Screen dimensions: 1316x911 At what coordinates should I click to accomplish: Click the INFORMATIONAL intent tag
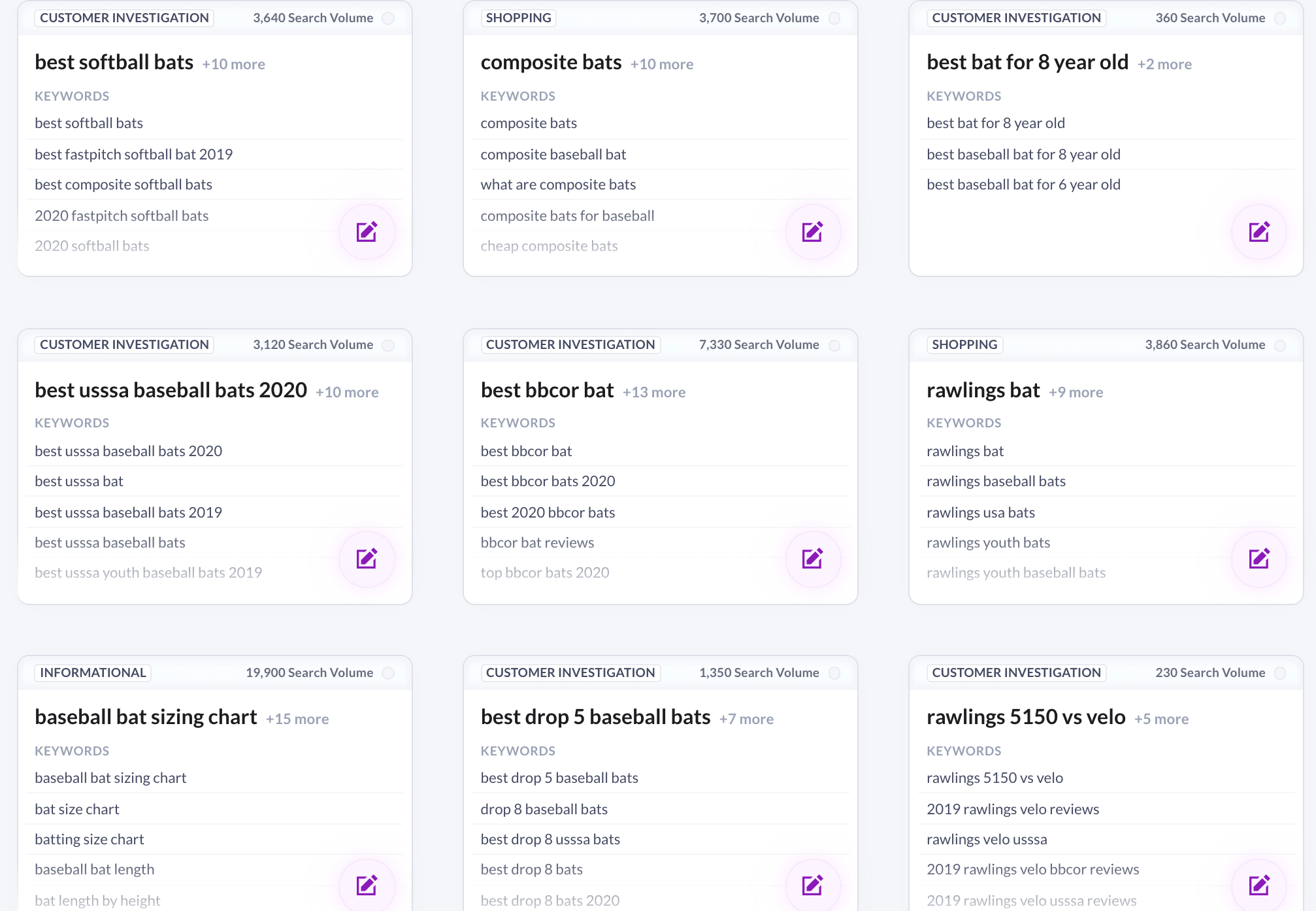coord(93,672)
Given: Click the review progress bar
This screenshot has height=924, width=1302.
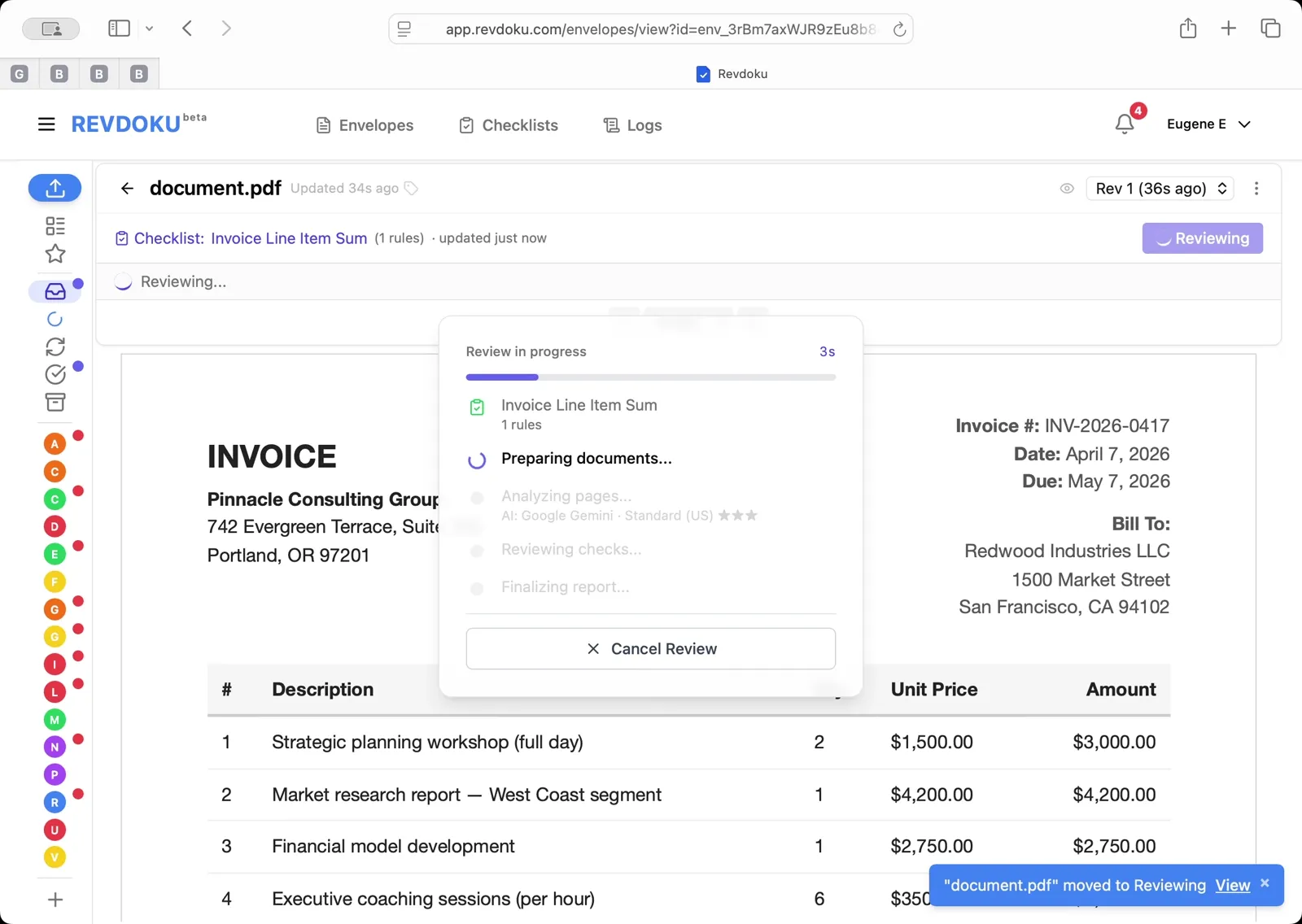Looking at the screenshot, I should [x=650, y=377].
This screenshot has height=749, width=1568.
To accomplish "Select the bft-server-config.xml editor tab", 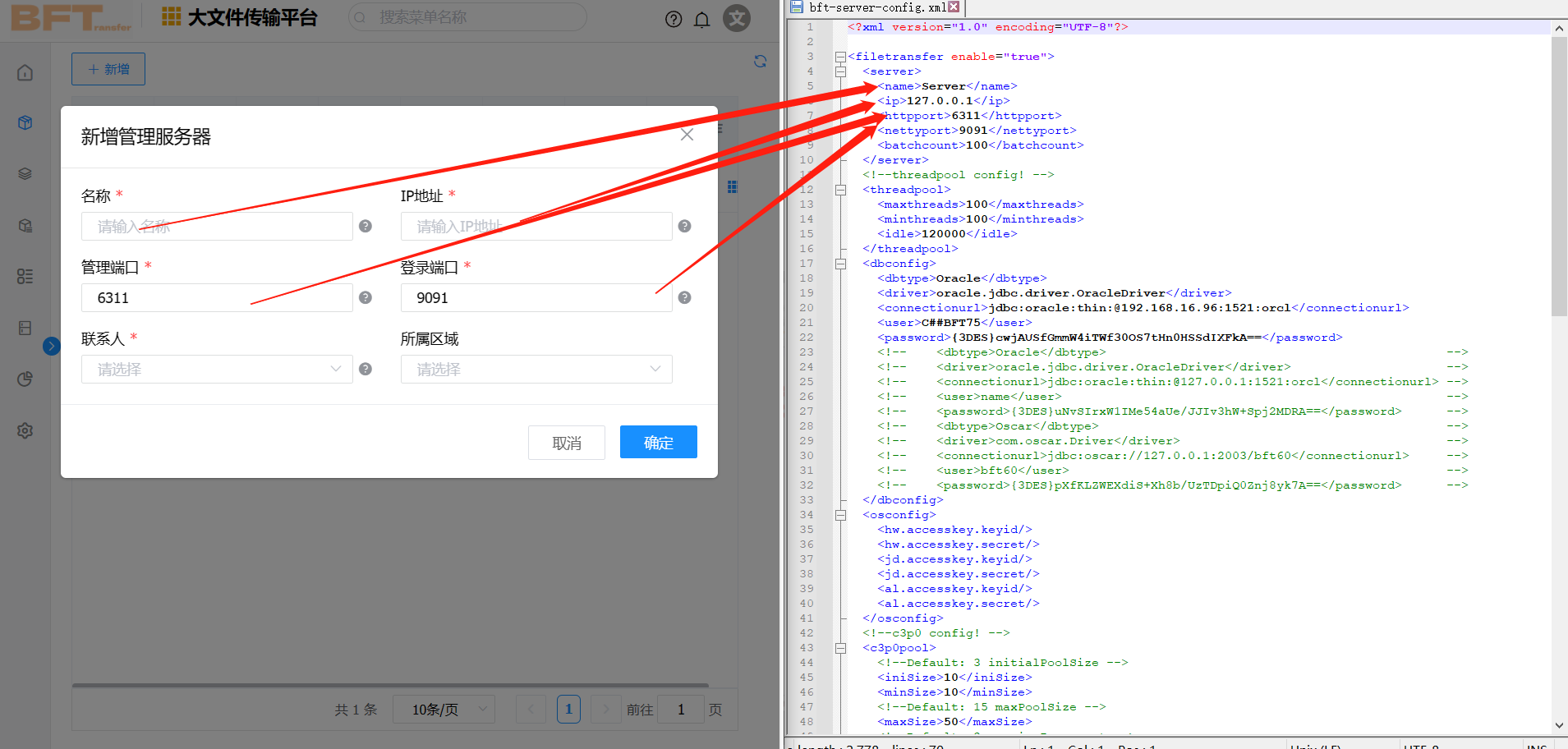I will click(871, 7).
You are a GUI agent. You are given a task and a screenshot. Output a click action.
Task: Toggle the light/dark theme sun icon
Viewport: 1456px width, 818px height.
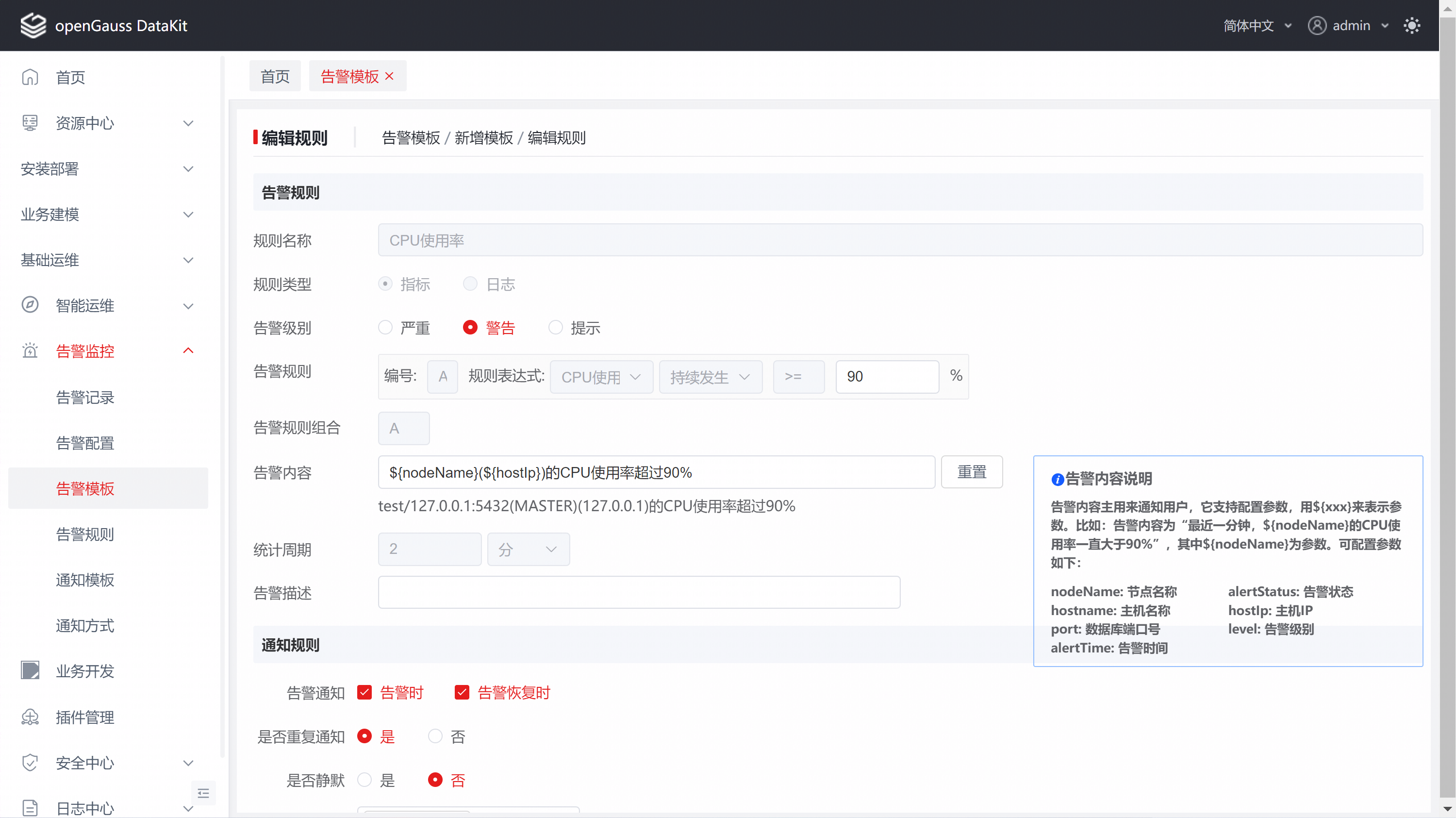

## Exercise prompt
Output only the lines that run from the line containing "Task: Toggle the light/dark theme sun icon" to the last line of the data, exactly as they stand and without pictures.

## Reply to the exercise
Task: Toggle the light/dark theme sun icon
Viewport: 1456px width, 818px height.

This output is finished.